I often take issue with how the Holocaust seems to be a crutch for many Jews- the penultimate victim narrative that we just can't seem to move beyond. And what I see as an excuse for Israel to do things I do not agree with. But to be here for Yom Hashoah was a moving experience. At 10 am, sirens were sounded, and for a few minutes, everyone just stopped. I looked out a window at Pardes onto a busy street and I all I could think of was that Improv Everywhere stunt where a group of people suddenly freeze in the middle of Grand Central Station. It was surreal- things started to get quiet just before the siren started, then, suddenly, the wail of the siren began and people froze on the sidewalks, cars pulled to the side of the road, taxi drivers opened their car doors, got out and stood still. It was eerie, as time stopped in remembrance for a few moments.

Then just as soon as it had come to a halt, life picked right back up again. People slung their backpacks over their shoulders, hopped on their bikes, and continued on their way. Cars continued on the road, everyone went about their business.

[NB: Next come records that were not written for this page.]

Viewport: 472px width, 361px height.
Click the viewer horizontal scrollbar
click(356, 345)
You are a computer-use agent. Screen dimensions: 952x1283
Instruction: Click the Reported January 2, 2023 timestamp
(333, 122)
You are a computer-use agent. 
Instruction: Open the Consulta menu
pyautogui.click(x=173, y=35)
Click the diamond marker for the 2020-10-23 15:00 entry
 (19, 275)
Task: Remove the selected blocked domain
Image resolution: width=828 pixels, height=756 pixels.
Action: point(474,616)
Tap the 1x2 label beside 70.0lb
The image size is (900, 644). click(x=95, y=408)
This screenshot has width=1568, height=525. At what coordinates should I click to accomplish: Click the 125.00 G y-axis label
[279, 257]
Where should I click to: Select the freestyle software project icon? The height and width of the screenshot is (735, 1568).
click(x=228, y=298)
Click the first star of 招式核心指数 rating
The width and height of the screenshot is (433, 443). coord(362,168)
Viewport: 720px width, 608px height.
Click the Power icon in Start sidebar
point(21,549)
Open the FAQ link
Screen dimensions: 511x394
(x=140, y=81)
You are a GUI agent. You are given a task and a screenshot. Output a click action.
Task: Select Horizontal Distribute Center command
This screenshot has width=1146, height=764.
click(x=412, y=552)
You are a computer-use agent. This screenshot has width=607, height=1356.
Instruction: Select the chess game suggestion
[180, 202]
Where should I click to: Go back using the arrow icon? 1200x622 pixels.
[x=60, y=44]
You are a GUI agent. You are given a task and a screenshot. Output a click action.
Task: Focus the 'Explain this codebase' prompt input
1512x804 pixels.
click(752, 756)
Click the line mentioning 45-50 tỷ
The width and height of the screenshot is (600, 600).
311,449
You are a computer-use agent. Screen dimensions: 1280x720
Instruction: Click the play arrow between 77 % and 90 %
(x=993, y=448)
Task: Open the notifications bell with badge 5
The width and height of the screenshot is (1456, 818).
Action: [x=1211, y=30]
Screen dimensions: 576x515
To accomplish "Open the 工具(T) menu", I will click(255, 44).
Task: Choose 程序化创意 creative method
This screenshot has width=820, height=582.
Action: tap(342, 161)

Of all the communities devastated by World War II, Jews are the only one who have not yet recovered their population. We were 18 million prior to the Holocaust, and today we are 13 million.

I heard a survivor speak today. Soon there won't be any left. I will remember, and I will tell stories.

Tuesday, April 6, 2010

What is culture?

What makes us different? Why are those differences important? Why is it important to maintain cultural heritage/traditions/rituals? Specifically I'm thinking about Judaism, but I think these questions could be applied to anything. Judaism has existed for a long time. Why is it important that it keep existing? (There is the whole argument that Torah is truth, which is a huge huge one, and I don't mean to discredit it, but for the purposes of this line of thought, I'm putting it aside for now.)

Should Judaism be maintained just because it's been around for 3,000+ years? There are other things in this world that have been done for a long time that I don't think should continue. What does it mean for something to have cultural value? How does culture enrich our lives? 4 years ago in France I participated in an intercultural training for young adults from over 10 countries. As others shared their customs and cultural stories, I found little in "American" culture that was meaningful in my life. So my default for speaking about my traditions/heritage/etc. was Judaism. That's where I felt I had something meaningful to add to the conversation, to share in an exchange. Ok, so there's value, so these practices do enrich our lives. But what does that mean for how we treat other people?

It seems we need to belong to something in order to live comfortably in this world. We search for a town, an ethnicity, a club, a religion, a school, a family, a cause, an organization that we can feel an affiliation with. These communities form our identities, we feel lost without them. Yet, continually, over and over, throughout history and everywhere today, these affiliations perpetuate judgment through an us/them mentality. "I'm a democrat and if you don't agree with me, you're wrong." We belong to something to be able to say the other side is less than us.
What is a world without affiliations? Is it a meaningless colorless world? How do we get to a place where we are all looking out for the other? Where we don't shove aside someone in trying to get to a holy site? Where we don't make half-joking-but-still-cruel comments about members of our own community behind their backs or even to their faces? How do we get beyond our insecurities?

I have some ideas, but I'm really curious to hear what you think.